Through MPC integrated into the database, any two database users (e.g., banks, healthcare providers, and governments) can securely compute on the union of their datasets. Each involved party does not learn anything about the other's data except the output of the computation. This capability has several powerful applications with massive impact. In this document, described are embodiments that include designs on how to integrate MPC into existing query languages (e.g., MQL). Different MPC functionalities are supported, and shown by way of example, through various MQL operators, implementing protocols to instantiate these functionalities. Once implemented, multiple users of the improved distributed database (e.g., MongoDB database) can then use these (e.g., MQL) operators to securely compute functions over the union of their datasets. Initially, the description focuses on supporting operators that involve two parties, so described architecture is tailored for this 2-party scenario. Described architectural decisions are additionally based on the 2-party updatable private set intersection (“PSI”) protocol, but various embodiments of the architecture are general and can be adapted for other 2-party secure protocols and various distributed database systems and their respective query language, operators, commands, etc.

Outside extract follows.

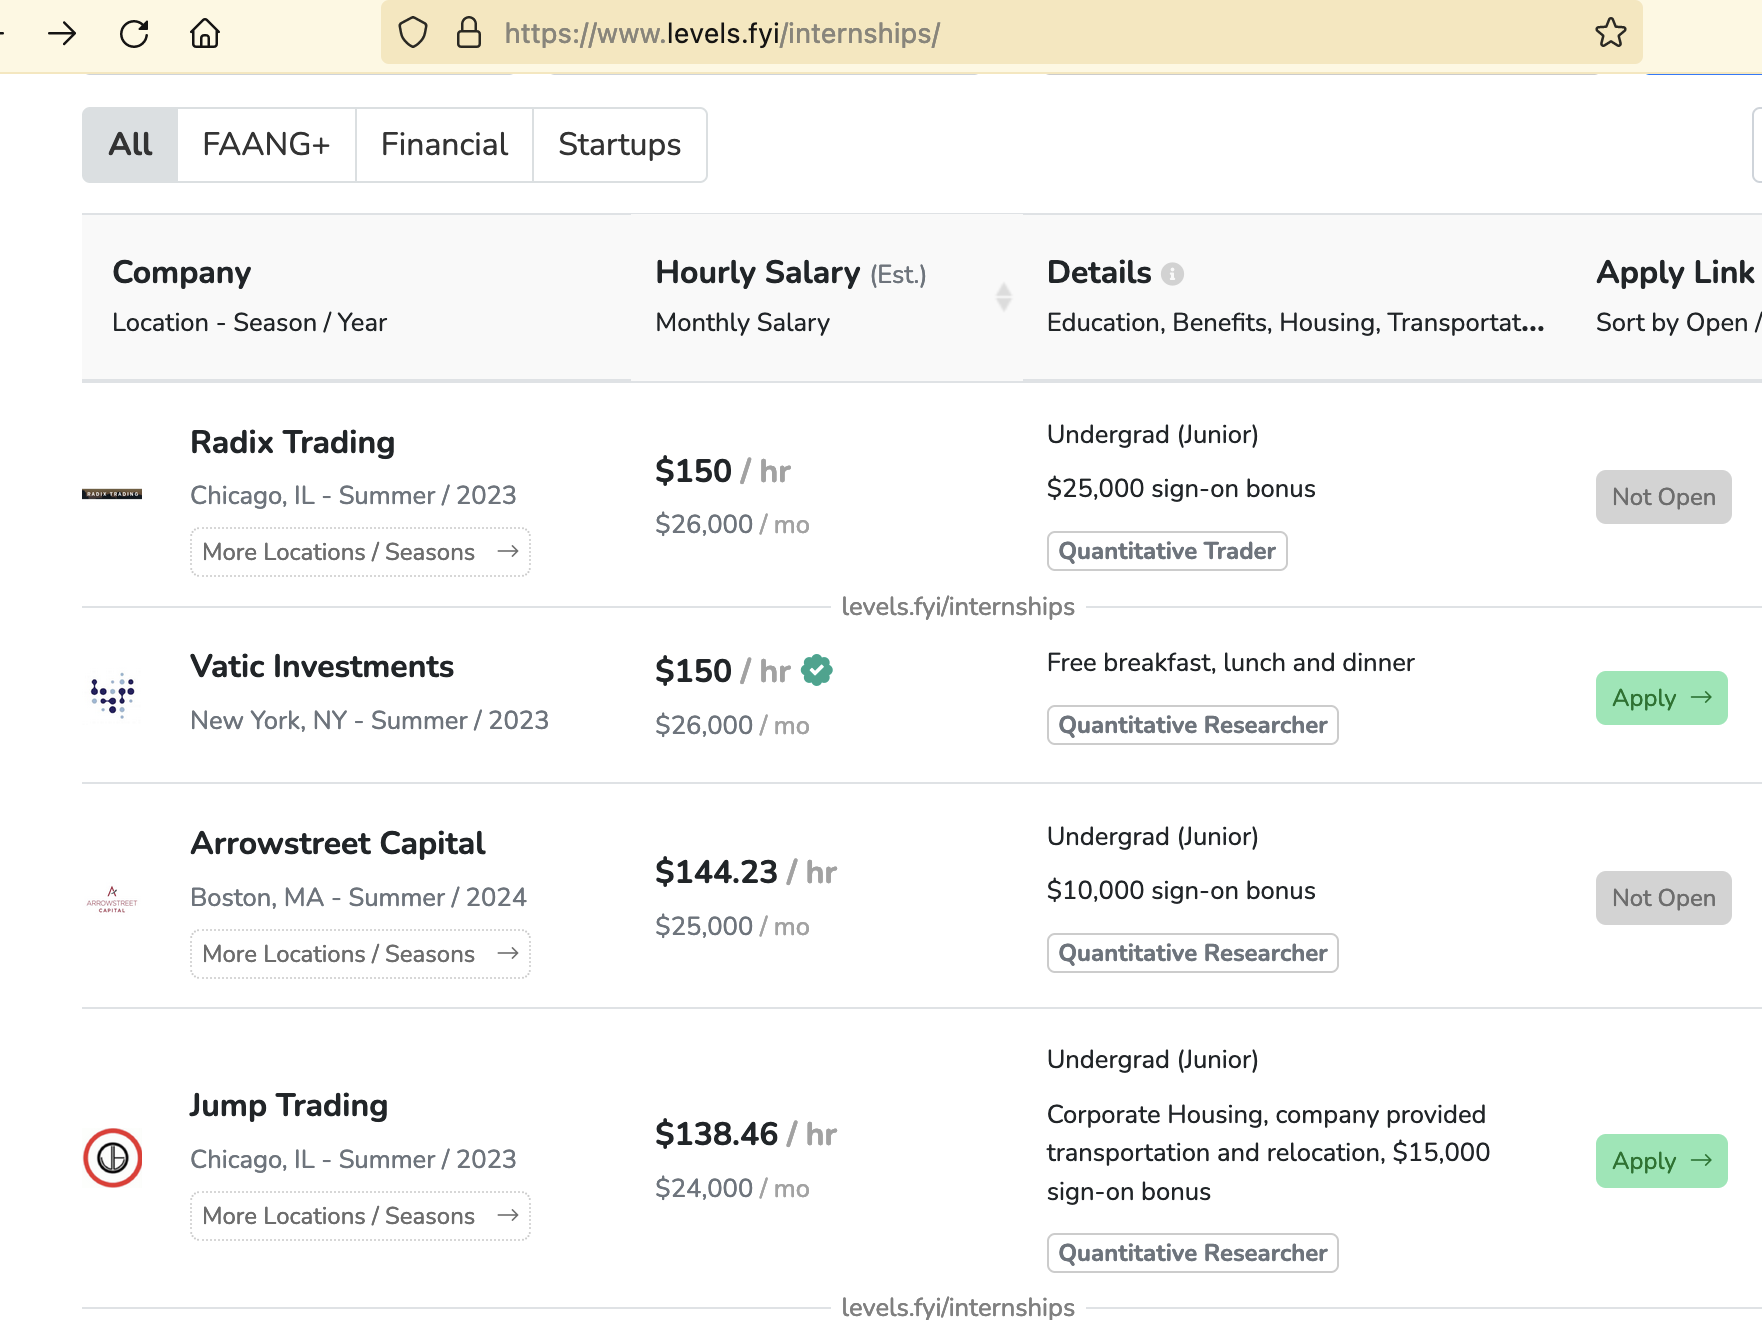Select the Financial filter tab

[444, 145]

In the cryptographic literature, 2-party protocols typically designate the two users holding their own data as “parties.” This abstraction hides the complexities of the systems these users employ to store, manage, compute on their data, and communicate with the other user. Assume both parties are MongoDB users, with each party composed of two components: a driver and a server. This is represented by designating the parties as P_0 and P_1, and their respective drivers and servers as D_0, S_0, D_1, and S_1. The driver is where the cryptographic keys are stored, and the server is where the data is stored. In a standard MongoDB setup for a single user i, the user's driver D_i communicates with their server S_i to access the data. However, enabling 2-party protocols in MongoDB requires facilitating communication between parties. To enable intra-party communication, there are various possible architectures, and below embodiments are described with its advantages and disadvantages.

In 2PC, the parties distrust each other and do not want the other party to learn anything beyond the output of the computation. Formally, this “distrust” is modeled as each party assuming the other party is corrupted. Corruptions can be either semi-honest or malicious; however, the following description restricts the model to the semi-honest setting, where parties are assumed to follow the prescribed protocol.

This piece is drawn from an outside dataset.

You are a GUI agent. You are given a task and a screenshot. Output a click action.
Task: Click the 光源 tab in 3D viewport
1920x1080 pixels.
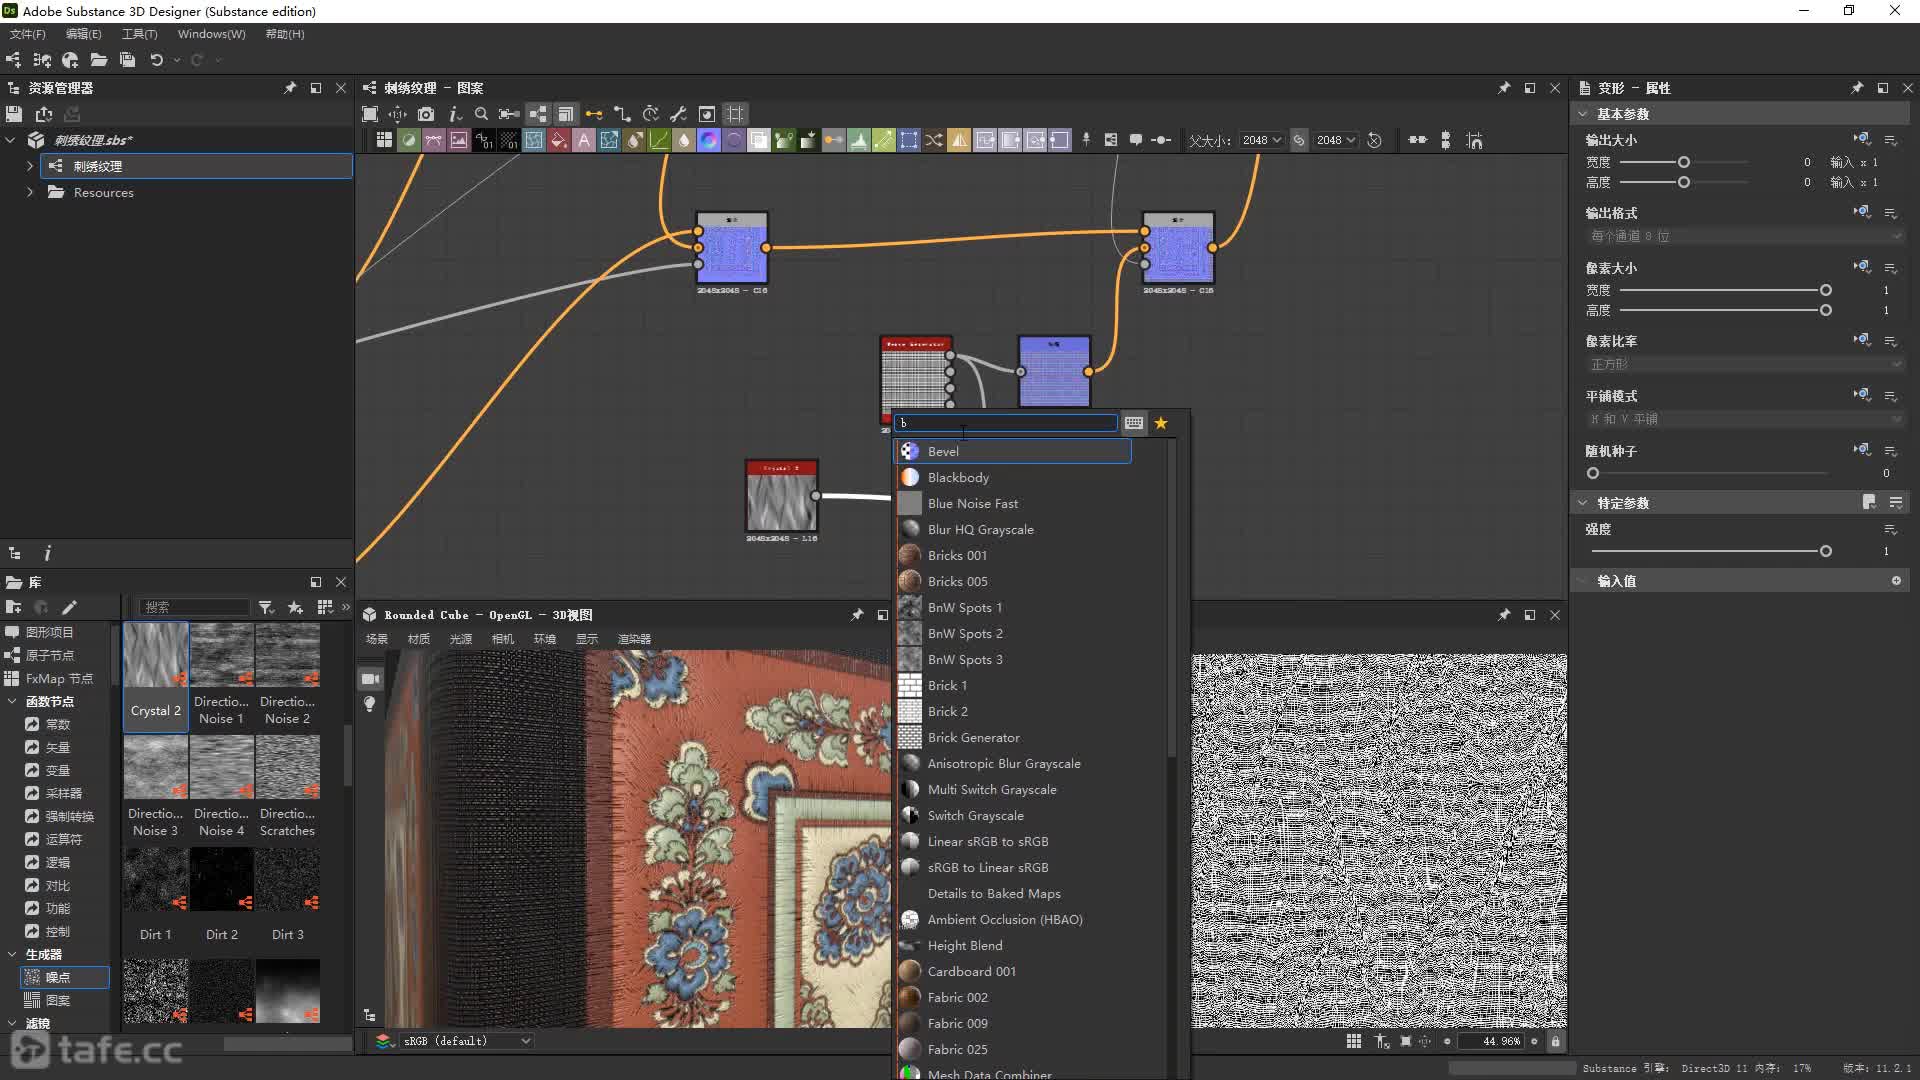click(x=460, y=638)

Following this corruption model from the 2PC literature, assume that from one party's perspective, the other party, including its driver and server, is corrupted. However, each party trusts its own components (the driver and the server).

According to various embodiments, private set intersection (PSI) is a 2PC problem where two parties aim to compute the intersection of their respective sets of data without revealing any additional information about the elements that are not in the intersection. A goal in the interaction is to efficiently calculate the intersection while ensuring that neither party learns any information beyond the shared elements in the intersection.

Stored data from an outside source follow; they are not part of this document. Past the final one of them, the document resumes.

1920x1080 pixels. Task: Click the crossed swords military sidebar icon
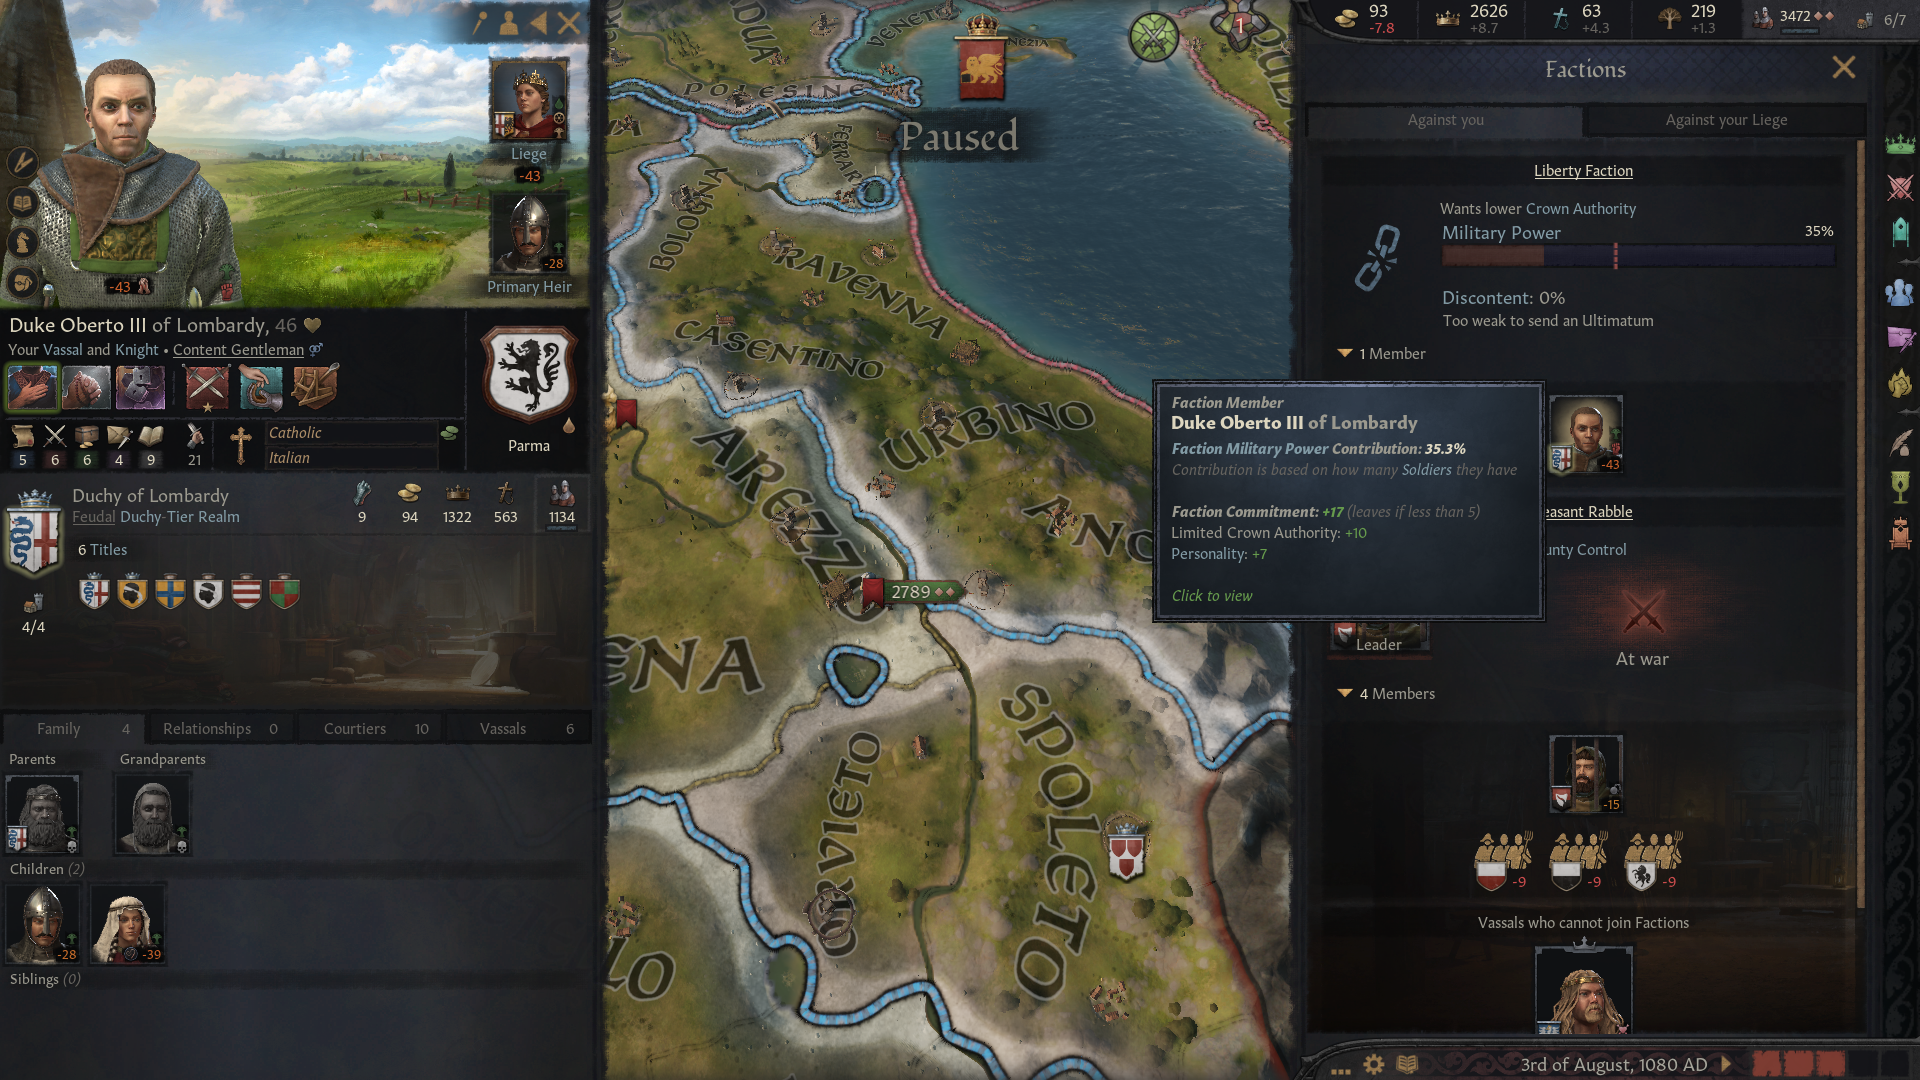click(x=1900, y=186)
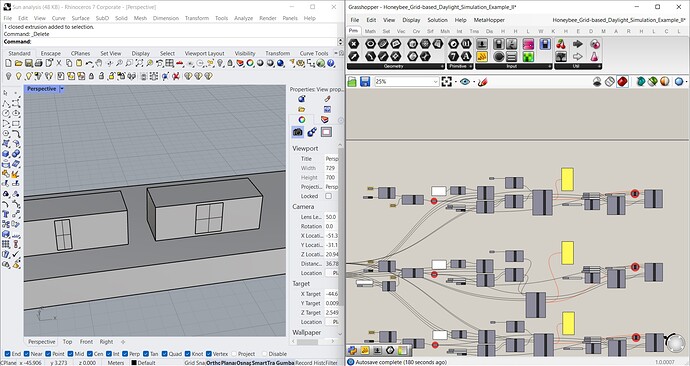Toggle the Locked viewport checkbox
The height and width of the screenshot is (366, 690).
coord(328,196)
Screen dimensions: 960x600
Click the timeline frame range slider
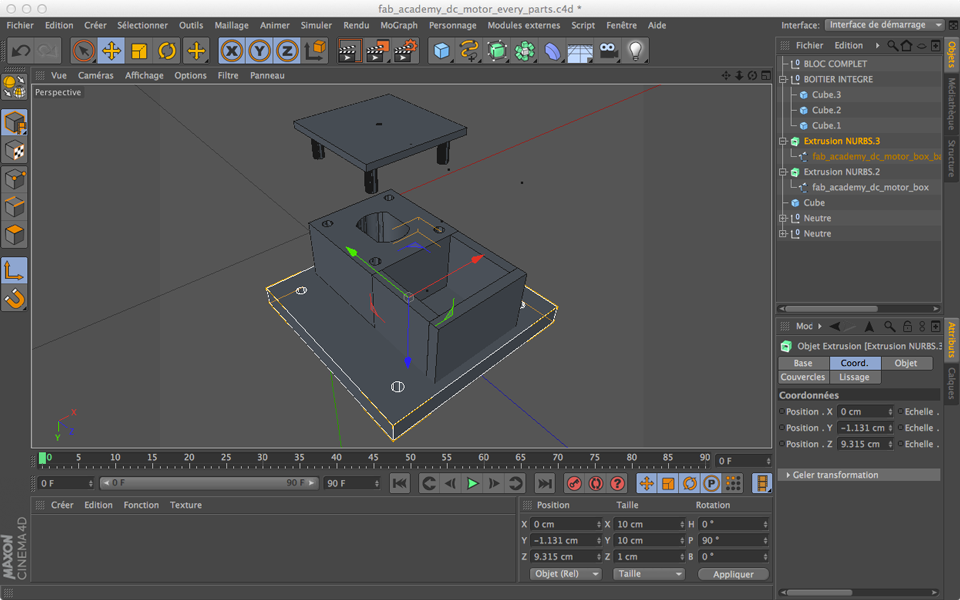pyautogui.click(x=207, y=483)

Additional embodiments provide for private set intersection in the context of known database systems, including, for example, MongoDB. For document based database systems, UPSI protocols are translated where the parties are not holding sets of elements but instead a database of documents—providing novel solutions in the case of document databases (referred to as PSI-DD). Each document in the database is a set of field/value pairs. In this context, the problem is translated as follows:

For example, in MongoDB, step 3 is executed by both drivers making a find query to retrieve the documents that match the intersection values. This equivalence allows a study of the standard PSI problem independently, develop efficient solutions, and then apply these solutions to the PSI-DD problem. Similar approaches have been implemented in the context of other dynamic schema and/or document based database systems.

Example Variants of PSI-DD. In the PSI-DD variant discussed above, Alice receives both her documents and Bob's documents, which contain values from the intersection. Alternatively, depending on the use case, we can implement another variant of PSI-DD where Alice receives only her documents that contain a value in the intersection. In contrast, Bob receives only his corresponding documents. For example, in the scenario described, Alice would receive documents D11, D13, and D14, while Bob would receive only D21 and D22. These two variants offer slightly different functionalities, and the choice between them depends on the specific requirements of the use case. The following description starts with the first variant

To enable MongoDB customers to perform PSI-DD, three steps can be involved:

Example Outline of steps: agnostic of the specific intra-party communication architecture chosen. The description provides a high-level overview of the steps for each party. Once the intra-party communication architecture is chosen, the description elaborates on the components of each party that are responsible for executing these steps.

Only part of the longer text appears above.